■ **WHAT YOU ARE ASKED TO DO**
After locating the line that contains "Click the Display" in the records below, write out exactly that line and each line after it through the one that contains "You are a computer-use agent. Viewport: 812px", and nothing else.

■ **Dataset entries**
◆ ◆ ◆ ◆ ◆
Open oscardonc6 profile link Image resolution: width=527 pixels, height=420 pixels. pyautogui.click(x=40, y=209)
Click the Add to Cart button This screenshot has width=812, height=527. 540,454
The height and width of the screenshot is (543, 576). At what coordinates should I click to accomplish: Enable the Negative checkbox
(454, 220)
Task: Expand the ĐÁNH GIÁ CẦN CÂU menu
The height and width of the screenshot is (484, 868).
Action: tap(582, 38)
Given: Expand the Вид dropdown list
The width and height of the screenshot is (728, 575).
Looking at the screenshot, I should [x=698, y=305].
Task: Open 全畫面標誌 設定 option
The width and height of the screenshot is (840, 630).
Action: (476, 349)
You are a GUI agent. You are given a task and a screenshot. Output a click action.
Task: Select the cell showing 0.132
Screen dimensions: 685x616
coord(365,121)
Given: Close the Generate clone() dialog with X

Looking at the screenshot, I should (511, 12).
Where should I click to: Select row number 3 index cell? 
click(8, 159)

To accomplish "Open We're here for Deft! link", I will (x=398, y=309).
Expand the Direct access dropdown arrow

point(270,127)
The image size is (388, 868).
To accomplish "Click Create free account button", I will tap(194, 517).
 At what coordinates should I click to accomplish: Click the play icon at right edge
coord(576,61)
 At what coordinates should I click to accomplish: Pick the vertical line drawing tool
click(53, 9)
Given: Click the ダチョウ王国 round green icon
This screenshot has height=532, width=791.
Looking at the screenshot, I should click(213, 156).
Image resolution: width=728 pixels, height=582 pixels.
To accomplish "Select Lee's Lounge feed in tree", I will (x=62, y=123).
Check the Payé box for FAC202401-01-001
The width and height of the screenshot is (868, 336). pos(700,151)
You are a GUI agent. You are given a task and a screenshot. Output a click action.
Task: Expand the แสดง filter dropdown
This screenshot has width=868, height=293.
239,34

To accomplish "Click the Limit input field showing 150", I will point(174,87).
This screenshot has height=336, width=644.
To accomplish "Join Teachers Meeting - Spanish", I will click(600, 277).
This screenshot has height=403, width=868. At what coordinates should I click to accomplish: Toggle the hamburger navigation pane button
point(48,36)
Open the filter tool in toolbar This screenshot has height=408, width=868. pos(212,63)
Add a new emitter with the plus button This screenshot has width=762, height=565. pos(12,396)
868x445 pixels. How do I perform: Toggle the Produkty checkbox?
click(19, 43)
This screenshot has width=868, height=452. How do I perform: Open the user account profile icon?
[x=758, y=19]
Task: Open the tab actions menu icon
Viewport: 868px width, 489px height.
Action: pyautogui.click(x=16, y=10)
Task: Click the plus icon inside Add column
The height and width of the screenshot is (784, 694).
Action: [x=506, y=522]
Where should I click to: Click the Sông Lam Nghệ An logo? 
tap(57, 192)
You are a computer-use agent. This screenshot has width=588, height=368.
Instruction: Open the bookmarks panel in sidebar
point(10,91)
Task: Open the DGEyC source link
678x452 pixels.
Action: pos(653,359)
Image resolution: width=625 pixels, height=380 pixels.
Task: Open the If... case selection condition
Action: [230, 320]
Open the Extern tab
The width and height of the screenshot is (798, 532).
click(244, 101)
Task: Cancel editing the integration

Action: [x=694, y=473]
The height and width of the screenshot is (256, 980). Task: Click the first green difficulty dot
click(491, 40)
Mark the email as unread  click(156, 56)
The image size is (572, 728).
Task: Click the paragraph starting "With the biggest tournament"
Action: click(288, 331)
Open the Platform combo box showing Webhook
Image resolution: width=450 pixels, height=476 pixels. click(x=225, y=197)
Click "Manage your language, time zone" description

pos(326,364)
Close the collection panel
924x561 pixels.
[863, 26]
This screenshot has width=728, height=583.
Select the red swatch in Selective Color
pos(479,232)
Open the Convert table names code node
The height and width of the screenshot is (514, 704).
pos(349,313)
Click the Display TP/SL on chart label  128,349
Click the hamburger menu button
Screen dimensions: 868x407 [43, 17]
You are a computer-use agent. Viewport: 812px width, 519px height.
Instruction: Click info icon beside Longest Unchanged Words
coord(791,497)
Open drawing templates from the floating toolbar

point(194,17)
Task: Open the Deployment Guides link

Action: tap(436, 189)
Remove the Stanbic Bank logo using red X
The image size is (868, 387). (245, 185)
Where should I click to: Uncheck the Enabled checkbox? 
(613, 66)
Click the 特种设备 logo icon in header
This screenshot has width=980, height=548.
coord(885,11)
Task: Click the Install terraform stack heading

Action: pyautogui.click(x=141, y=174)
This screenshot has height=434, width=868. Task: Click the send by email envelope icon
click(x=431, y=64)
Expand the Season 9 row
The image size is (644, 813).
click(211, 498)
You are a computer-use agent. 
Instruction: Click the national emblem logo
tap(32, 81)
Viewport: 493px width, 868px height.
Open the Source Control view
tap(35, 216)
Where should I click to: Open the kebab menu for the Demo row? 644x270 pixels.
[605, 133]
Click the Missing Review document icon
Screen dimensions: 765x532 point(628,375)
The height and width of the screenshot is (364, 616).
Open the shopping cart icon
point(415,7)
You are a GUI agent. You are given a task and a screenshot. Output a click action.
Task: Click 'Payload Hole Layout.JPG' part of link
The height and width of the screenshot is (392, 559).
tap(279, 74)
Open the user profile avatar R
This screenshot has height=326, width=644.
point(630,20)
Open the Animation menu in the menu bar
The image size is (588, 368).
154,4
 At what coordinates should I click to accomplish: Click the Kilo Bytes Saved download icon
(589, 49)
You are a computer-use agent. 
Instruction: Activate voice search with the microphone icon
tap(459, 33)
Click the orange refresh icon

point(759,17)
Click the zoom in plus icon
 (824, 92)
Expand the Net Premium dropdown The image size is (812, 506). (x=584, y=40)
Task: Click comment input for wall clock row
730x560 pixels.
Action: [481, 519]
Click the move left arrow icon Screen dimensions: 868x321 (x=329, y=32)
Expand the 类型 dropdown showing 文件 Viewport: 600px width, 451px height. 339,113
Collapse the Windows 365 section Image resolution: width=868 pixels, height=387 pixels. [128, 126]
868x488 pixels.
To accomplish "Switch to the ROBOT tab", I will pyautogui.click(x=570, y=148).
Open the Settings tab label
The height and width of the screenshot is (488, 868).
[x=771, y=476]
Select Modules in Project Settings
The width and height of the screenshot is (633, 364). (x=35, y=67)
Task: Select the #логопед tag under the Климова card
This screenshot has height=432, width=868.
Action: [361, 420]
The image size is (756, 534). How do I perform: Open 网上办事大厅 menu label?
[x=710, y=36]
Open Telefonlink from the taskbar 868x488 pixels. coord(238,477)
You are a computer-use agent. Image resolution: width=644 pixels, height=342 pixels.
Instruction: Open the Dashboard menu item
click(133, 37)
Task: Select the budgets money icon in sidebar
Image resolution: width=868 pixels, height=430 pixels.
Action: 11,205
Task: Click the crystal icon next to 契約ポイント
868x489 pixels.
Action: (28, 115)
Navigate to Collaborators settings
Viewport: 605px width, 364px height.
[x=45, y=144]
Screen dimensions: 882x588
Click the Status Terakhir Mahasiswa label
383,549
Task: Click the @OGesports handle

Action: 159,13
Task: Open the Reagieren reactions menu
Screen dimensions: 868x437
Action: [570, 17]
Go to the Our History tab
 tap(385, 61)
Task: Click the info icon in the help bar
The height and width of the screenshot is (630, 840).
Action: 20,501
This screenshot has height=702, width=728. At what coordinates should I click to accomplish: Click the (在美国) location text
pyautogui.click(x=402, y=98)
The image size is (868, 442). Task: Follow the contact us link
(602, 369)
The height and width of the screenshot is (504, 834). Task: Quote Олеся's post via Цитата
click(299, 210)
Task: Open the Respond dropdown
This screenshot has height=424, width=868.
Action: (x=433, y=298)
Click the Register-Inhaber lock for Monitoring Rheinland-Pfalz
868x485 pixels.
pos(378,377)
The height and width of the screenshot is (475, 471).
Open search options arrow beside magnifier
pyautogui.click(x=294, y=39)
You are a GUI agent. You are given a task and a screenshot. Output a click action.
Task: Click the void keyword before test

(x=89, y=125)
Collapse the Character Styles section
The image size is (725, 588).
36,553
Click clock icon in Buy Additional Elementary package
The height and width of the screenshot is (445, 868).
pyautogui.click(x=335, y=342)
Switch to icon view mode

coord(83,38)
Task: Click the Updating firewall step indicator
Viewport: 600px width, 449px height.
◆ ◆ ◆ ◆ ◆
■ **COMPLETED TASK**
Click the Display TP/SL on chart label  128,349
Click the hamburger menu button
Screen dimensions: 868x407 [43, 17]
You are a computer-use agent. Viewport: 812px width, 519px height.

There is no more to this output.